Motivasi Menulis Buku

Silakan ketik kata kunci

Motivasi Menulis Buku


Oleh Suyanik Maya 

Motivasi memiliki peran sangat penting dalam melakukan segala sesuatu. Contohnya saja kita ingin jadi penulis. Apa yang memotivasi menjadi penulis?

Sejak kecil saya senang sekali dengan buku-buku untuk saya baca. Setiap ada tulisan, tentu saya ingin membacanya. Rasa penasaran dan rasa ingin tahu menggebu-gebu.

Nenek saya adalah seorang pedagang. Menjual kebutuhan pokok yang berhubungan dengan dapur dan segala macamnya. Suatu ketika, saya ke rumah nenek. Saya melihat banyak tumpukan buku yang akan dibuat bungkus cabe, terasi, bumbu-bumbu, dan sejenisnya. Saya merasa sedih sekali karena buku yang masih bagus-bagus harus disobek-sobek dan dibuat bungkus terasi.

Tumpukan buku itu saya bolak-balik dan saya baca isinya. Ada beberapa buku yang saya sisihkan dan saya ambil untuk saya simpan. Sekiranya buku itu berguna untuk menunjang sekolah saya dan sebagai bahan bacaan yang menarik. Misalnya buku yang bertuliskan huruf Jawa atau hanacaraka. Saya suka sekali membaca buku yang bertuliskan huruf Jawa. Waktu ulangan bahasa Jawa di sekolah, saya selalu mendapatkan nilai yang terbaik di antara teman-teman saya. Yang kedua buku lagu-lagu nasional dan daerah. Setiap malam sebelum tidur saya menyanyikan lagu-lagu itu sampai tertidur pulas sehingga semua lagu-lagu itus aya hafal di luar kepala dengan sendirinya. Yang ketiga adalah buku tentang kewarganegaraan. Saat itu saya ingin tahu tentang ada apa di negara kita ini, karena dengan mengenal negara kita, semakin kita mencintai tanah air kita.

Untuk menjadi tahu segala sesuatu tidak hanya membaca buku saja, akan tetapi kita perlu untuk mencermati dan menganalisis serta menerapkan dalam kehidupan sehari- hari. Ini yang biasa disebut dengan literasi.
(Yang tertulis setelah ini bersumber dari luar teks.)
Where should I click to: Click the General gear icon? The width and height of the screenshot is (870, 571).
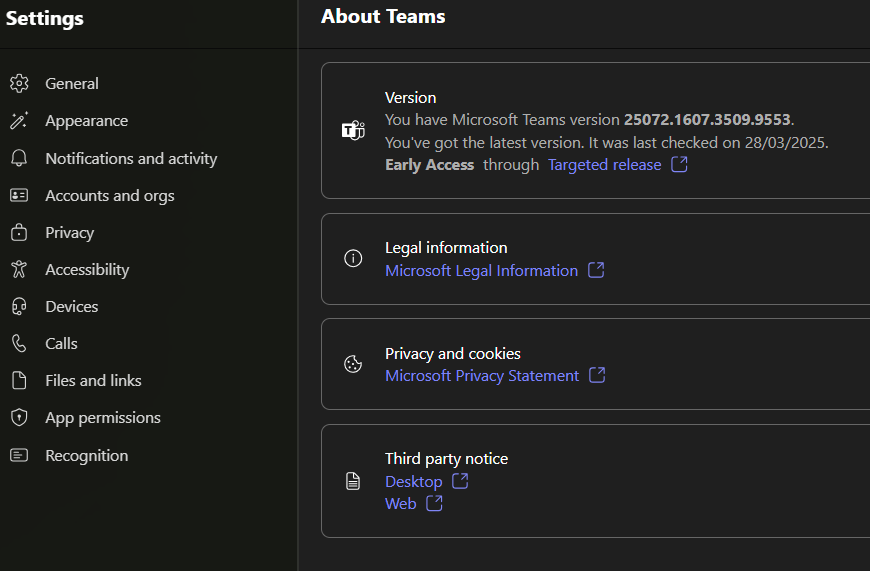coord(19,84)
Kebiasaan saya dari kecil yang kadang selalu menjengkelkan orang tua saya, adalah selalu bertanya. Setiap yang saya lihat, saya rasakan, dan saya alami saya selalu ditanyakan.  Kebiasaan ini pun terbawa sampai ke bangku sekolah. Setiap hari saya selalu bertanya kepada guru pengajar saya. Setiap unek-unek yang ada selalu saya lepaskan dengan cara bertanya, baik kepada guru ataupun teman di sekolah. Setelah bertanya serasa plong hidup tanpa beban.
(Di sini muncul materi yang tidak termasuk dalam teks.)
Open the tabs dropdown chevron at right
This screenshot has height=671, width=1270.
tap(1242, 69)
Setiap yang saya rasakan, bila tidak bisa saya utarakan dengan kata-kata saya tuliskan pada sebuah kertas. Terkadang bisa berupa puisi yang menyayat hati. Dengan lembaran-lembaran kertas sebagai wahana menorehkan segala gejolak yang ada serta tak lupa bermunajat kepada-Nya untuk menyerahkan segala ketentuan yang sudah diberikan. Hidup ini terasa enjoy  bila kita berserah kepada yang Mahakuasa.
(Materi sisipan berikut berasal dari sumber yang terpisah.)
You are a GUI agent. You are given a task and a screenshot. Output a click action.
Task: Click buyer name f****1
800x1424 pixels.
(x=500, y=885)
Sejak kecil saya terinspirasi ingin menjadi penulis hebat seperti Buya Hamka. Setiap karyanya selalu berguna dari masa ke masa. Yang selalu mengukir peradaban dengan pemikirannya yang sangat cemerlang. Mencerdaskan setiap insan, menjadikan orang-orang yang beradab.

Semenjak sekolah dasar saya senang meluangkan waktu ke perpustakaan, walaupun sekadar bolak-balik buku dan mencari-cari buku yang sekiranya menarik untuk saya pinjam dan saya bawa pulang. Setiap ada keramaian, yang nomor satu saya lirik adalah penjual buku. Kadang kala ingin sekali memiliki buku tapi uang untuk beli tidak cukup, jadi saya hanya baca-baca saja di tempat.